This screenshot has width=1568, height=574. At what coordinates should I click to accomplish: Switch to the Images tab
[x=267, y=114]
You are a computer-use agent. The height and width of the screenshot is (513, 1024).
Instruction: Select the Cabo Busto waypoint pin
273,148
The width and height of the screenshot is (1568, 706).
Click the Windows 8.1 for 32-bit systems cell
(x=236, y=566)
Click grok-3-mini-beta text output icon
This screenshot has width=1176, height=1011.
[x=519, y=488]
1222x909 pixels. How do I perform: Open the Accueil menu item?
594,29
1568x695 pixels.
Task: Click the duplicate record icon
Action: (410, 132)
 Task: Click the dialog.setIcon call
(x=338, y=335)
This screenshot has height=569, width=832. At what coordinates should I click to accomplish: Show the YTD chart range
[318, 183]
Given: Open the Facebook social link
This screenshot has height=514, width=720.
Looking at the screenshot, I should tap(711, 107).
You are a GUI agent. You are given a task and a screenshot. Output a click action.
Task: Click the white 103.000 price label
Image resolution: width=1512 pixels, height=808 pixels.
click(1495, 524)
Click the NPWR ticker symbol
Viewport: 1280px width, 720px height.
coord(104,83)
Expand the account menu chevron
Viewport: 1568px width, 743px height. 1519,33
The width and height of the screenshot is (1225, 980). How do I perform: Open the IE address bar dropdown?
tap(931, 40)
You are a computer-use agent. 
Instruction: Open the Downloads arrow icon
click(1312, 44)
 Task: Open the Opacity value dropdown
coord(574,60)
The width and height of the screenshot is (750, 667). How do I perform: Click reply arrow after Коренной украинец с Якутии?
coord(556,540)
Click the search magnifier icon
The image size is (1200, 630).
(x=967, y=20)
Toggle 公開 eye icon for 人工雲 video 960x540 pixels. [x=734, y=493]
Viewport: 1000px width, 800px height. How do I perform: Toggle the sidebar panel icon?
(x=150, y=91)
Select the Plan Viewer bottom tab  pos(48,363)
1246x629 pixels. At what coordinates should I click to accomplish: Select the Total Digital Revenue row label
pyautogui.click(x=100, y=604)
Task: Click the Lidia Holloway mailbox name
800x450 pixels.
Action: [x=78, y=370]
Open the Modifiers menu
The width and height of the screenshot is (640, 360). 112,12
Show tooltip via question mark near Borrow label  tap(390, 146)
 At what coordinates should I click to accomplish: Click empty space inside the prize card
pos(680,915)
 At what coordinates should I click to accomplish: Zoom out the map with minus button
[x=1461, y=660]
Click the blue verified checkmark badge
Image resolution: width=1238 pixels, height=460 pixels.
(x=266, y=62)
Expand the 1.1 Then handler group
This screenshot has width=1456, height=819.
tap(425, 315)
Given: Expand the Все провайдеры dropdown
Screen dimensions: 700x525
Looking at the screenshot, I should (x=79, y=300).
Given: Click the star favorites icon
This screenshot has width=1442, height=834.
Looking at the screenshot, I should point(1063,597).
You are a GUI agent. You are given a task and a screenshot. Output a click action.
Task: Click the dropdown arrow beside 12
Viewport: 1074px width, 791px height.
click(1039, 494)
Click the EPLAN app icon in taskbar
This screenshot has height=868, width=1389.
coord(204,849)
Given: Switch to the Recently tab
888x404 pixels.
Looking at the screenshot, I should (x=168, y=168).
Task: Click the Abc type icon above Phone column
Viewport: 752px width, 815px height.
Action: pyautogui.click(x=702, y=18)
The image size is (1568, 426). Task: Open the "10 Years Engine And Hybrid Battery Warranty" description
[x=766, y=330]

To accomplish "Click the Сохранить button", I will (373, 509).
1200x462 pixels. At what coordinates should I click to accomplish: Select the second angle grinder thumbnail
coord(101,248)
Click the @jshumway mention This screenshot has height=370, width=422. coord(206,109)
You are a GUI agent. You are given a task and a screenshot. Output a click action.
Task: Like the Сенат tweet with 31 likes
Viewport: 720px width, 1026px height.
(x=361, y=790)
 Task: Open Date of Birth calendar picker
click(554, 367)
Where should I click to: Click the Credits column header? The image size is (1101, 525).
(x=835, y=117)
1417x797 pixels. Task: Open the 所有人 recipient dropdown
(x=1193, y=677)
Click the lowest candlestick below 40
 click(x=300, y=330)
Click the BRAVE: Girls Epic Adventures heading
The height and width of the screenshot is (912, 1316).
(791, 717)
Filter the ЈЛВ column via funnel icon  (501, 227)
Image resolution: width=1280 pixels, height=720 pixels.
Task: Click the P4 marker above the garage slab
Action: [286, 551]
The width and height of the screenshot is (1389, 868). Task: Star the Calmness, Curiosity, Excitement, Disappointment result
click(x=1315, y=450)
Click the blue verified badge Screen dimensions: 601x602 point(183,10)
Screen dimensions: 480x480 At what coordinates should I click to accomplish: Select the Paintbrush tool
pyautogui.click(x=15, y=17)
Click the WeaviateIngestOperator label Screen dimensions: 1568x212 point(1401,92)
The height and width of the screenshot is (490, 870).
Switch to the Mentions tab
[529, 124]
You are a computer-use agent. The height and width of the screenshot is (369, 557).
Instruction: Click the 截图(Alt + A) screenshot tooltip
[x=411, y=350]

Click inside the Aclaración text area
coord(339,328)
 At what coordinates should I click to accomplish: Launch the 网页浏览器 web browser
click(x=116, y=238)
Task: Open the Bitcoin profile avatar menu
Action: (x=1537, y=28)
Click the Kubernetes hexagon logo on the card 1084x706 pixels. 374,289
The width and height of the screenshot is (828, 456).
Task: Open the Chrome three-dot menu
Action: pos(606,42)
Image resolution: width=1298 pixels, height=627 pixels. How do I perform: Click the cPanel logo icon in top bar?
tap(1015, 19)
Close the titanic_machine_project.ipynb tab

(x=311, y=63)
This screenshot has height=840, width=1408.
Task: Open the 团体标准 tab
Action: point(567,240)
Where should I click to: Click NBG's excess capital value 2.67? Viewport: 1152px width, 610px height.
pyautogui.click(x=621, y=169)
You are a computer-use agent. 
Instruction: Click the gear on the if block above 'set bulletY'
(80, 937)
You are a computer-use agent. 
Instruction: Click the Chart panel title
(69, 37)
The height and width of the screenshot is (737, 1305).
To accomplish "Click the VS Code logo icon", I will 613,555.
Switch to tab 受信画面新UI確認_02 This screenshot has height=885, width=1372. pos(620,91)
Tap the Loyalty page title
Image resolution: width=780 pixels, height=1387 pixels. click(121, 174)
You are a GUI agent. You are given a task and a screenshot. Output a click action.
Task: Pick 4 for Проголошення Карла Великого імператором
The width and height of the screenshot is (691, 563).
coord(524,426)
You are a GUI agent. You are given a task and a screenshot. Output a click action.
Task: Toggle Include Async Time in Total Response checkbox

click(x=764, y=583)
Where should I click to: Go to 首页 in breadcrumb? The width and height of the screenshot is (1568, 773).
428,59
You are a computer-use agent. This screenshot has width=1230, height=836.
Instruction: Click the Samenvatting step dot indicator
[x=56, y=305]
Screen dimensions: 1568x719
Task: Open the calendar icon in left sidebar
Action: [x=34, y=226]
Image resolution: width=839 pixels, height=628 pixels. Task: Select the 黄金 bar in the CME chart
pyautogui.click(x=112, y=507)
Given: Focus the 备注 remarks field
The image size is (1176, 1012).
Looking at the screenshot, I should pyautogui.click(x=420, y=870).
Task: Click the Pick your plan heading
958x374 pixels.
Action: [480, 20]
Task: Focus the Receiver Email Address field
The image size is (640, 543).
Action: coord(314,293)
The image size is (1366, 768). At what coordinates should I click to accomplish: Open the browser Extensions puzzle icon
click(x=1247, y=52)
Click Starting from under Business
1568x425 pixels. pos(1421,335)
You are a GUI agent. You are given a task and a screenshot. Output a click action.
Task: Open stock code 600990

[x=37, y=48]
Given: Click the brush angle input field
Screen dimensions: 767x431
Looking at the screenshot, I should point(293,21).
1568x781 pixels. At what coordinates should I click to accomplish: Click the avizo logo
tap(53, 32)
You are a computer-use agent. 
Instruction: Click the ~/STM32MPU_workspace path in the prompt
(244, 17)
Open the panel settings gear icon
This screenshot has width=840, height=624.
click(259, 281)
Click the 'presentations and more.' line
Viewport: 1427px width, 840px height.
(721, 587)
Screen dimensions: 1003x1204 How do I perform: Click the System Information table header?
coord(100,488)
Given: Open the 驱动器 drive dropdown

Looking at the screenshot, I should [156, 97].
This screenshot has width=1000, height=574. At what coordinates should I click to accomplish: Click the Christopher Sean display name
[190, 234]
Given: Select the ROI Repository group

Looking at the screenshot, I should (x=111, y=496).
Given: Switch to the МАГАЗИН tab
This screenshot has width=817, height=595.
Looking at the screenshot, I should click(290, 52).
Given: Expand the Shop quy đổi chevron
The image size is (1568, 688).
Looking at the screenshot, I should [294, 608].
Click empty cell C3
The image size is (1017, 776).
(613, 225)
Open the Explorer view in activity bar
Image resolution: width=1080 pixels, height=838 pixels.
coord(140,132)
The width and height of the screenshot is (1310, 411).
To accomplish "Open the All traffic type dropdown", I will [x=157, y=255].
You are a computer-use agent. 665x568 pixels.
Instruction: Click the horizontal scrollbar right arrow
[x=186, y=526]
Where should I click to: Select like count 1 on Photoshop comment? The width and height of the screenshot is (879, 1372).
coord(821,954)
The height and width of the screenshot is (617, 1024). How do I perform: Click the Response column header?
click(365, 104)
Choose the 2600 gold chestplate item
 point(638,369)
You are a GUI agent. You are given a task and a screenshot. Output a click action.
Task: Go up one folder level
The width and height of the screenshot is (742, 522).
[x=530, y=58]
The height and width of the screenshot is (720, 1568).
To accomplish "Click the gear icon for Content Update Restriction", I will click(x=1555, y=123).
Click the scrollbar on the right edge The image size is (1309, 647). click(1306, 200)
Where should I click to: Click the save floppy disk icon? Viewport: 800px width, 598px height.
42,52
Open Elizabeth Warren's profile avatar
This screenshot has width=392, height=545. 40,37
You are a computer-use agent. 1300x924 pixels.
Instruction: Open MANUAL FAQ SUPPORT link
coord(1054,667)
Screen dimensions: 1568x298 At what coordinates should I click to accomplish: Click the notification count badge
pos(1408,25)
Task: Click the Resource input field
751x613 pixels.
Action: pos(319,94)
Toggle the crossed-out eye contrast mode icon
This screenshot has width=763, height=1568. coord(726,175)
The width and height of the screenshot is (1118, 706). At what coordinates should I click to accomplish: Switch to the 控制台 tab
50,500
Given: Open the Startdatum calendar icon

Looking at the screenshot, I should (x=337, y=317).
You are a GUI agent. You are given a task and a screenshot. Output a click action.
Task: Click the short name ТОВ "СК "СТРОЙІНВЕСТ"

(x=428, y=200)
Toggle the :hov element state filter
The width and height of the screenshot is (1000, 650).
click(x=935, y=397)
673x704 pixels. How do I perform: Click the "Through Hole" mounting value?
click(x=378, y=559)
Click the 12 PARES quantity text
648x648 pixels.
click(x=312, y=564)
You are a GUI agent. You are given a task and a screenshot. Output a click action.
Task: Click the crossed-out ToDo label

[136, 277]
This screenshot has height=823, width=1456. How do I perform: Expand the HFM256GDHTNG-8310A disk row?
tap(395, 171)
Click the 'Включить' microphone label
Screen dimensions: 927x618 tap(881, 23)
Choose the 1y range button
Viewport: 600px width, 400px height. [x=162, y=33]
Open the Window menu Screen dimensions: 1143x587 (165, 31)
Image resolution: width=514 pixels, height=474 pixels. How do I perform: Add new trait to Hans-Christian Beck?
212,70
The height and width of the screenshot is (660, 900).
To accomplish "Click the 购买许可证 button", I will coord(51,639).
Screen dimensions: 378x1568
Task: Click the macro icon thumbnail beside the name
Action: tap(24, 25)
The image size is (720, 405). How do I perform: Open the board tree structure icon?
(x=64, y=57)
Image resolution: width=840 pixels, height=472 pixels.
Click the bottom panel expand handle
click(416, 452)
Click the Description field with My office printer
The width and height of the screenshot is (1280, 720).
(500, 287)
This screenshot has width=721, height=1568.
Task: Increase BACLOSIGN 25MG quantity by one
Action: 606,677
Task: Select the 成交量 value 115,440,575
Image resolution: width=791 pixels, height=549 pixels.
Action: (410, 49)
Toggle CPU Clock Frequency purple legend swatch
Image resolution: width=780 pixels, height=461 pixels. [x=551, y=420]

### Work to be completed
Restate, word for word and with nothing added, the lines from the beginning of the records above through the line that contains "Task: Click the white 103.000 price label".

### Answer for the task
This screenshot has width=1568, height=574. At what coordinates should I click to accomplish: Switch to the Images tab
[x=267, y=114]
You are a computer-use agent. The height and width of the screenshot is (513, 1024).
Instruction: Select the Cabo Busto waypoint pin
273,148
The width and height of the screenshot is (1568, 706).
Click the Windows 8.1 for 32-bit systems cell
(x=236, y=566)
Click grok-3-mini-beta text output icon
This screenshot has width=1176, height=1011.
[x=519, y=488]
1222x909 pixels. How do I perform: Open the Accueil menu item?
594,29
1568x695 pixels.
Task: Click the duplicate record icon
Action: (410, 132)
 Task: Click the dialog.setIcon call
(x=338, y=335)
This screenshot has height=569, width=832. At what coordinates should I click to accomplish: Show the YTD chart range
[318, 183]
Given: Open the Facebook social link
This screenshot has height=514, width=720.
Looking at the screenshot, I should tap(711, 107).
You are a GUI agent. You are given a task and a screenshot. Output a click action.
Task: Click the white 103.000 price label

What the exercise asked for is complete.